No dia seguinte, também em entrevista à FM O TEMPO, foi a vez do deputado federal Nikolas Ferreira (PL) utilizar a obra para atacar o prefeito. “Se esse livro tivesse sido escrito por Jair Bolsonaro, esquece. Terceira guerra mundial. Iam colocar ele como um pedófilo, ‘o que esse velho está pensando no seu tempo livre, escrevendo um livro que fala sobre o estupro de uma criança de 12 anos’, ‘o que se passa na cabeça de Jair Bolsonaro?’”, questionou Nikolas.

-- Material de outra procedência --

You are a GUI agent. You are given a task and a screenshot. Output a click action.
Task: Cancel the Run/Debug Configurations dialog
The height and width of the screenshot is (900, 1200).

Naquele mesmo dia, as insinuações foram levadas ao horário eleitoral gratuito, mas pela candidata a vice-prefeita de Engler, Coronel Cláudia (PL), em uma inserção. “Na página 159, Fuad descreve o estupro coletivo de uma criança de 12 anos. Eu não vou nem ler o que está escrito, pois é muito pesado e pode ter crianças ouvindo. Ele se defende dizendo que é uma ficção. Mas como alguém pode sequer pensar no estupro de uma criança?”, reiterou a então candidata a vice.

Reação de Fuad

Em entrevista a O TEMPO após as eleições, Fuad ressaltou que tentaram “criar um escândalo” em sua vida com base na escrita do livro. “Em primeiro lugar, fizeram uma tentativa de criar um escândalo na minha vida. Vasculharam a minha vida inteira, não acharam nada. Acabaram me dando um certificado de bons antecedentes”, destaca.

Ele afirma que o livro foi descontextualizado durante a campanha pelo seu oponente. “Não tem nada do que eles falaram, mas rede social e fake news, você sabe como é, um rastilho que cresce. Cresceu muito. Logicamente que me incomodou, logicamente que as pessoas não sabem separar um livro, uma ficção, um romance de uma vida real. O livro não quer dizer que é uma realidade, é uma história, é até uma denúncia que um risco que uma criança de 12 anos sofre por vingança às vezes por maltrate de padrasto, por pessoas que cuidam dela. Eu diria para você o seguinte: acabou vendendo mais livro, está esgotado”, completa.